== Written exercise 1 ==
In the text on campaign strategy, rewrite the passage from "This is why" up to and including "entered the race.", changing "Bernie" to "Sanders".
== Written exercise 2 ==
In the text on campaign strategy, which proposal of Warren's is said to be unwanted by the people in those states?

The places I named are not hotspots of the left... not enough to make a difference. Let me put it another way, if Biden (or any candidate) can appeal to 10,000 people on the left in Wisconsin, versus 100,000 centrist independent or conservative Democrats, why on earth should he go with the smaller number? Is that logical? The point is to win elections, not to wave the ideological flag. The 10,000 should understand that rather than expect the candidate du jour to give them an appreciate handjob.
This is why Bernie is doing a lot better than Warren now by the way, compared to the tie they had a few months ago. She really stepped in it with her M4A proposal that the people in those states just do not want (so why fight it?). Bernie, while still pushing for that, has more cross over appeal. Basically while Warren is talking hard to those 10,000, Bernie has decided "you know, let's 5,000 of that 10,000 and go for 50,000 of that 100,000. It could very well net the nomination for him. Biden meanwhile is going for like 1000 of that 10,000 and 100,000 of that 100,000. That's made him stronger today than at any point since he entered the race.

== Provided data ==
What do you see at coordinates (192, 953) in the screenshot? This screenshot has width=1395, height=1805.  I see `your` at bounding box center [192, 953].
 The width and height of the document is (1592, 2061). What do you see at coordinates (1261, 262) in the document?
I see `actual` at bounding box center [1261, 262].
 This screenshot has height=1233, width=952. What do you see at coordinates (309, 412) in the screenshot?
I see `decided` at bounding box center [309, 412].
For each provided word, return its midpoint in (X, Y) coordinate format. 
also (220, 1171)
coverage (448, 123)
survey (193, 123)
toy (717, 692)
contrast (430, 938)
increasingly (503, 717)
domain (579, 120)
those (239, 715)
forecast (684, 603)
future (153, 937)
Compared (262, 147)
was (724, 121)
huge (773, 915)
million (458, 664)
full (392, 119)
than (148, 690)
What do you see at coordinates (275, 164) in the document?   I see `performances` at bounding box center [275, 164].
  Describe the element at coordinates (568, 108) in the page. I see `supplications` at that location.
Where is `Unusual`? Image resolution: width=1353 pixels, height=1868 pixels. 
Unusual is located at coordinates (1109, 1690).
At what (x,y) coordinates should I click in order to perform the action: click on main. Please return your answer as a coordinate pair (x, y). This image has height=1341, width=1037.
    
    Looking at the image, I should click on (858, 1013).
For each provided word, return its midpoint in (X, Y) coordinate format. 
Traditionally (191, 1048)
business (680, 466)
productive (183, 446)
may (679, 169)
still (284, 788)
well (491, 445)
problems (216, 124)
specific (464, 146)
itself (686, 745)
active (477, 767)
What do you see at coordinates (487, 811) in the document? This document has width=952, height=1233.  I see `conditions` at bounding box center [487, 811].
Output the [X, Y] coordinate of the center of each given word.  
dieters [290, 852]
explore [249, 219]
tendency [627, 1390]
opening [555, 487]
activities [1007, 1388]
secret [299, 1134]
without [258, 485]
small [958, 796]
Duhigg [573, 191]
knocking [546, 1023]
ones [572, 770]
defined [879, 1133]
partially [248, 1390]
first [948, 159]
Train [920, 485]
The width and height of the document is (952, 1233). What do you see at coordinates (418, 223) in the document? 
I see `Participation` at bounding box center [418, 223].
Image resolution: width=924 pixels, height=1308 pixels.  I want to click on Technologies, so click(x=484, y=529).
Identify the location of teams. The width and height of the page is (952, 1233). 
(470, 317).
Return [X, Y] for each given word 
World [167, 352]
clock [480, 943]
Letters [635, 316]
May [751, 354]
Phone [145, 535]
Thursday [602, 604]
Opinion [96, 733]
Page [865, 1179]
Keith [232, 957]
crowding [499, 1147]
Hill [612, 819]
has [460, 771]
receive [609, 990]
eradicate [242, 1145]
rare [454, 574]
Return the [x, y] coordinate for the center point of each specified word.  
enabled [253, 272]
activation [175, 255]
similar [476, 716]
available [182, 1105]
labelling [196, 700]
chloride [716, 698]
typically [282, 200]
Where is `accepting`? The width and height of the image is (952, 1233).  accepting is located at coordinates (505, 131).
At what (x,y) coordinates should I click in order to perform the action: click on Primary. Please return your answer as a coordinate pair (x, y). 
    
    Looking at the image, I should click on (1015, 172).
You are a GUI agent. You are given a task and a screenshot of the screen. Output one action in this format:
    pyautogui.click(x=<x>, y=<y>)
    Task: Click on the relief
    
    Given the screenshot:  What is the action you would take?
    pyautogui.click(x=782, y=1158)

== Full solution 1 ==
This is why Sanders is doing a lot better than Warren now by the way, compared to the tie they had a few months ago. She really stepped in it with her M4A proposal that the people in those states just do not want (so why fight it?). Sanders, while still pushing for that, has more cross over appeal. Basically while Warren is talking hard to those 10,000, Sanders has decided "you know, let's 5,000 of that 10,000 and go for 50,000 of that 100,000. It could very well net the nomination for him. Biden meanwhile is going for like 1000 of that 10,000 and 100,000 of that 100,000. That's made him stronger today than at any point since he entered the race.

== Full solution 2 ==
Her M4A proposal.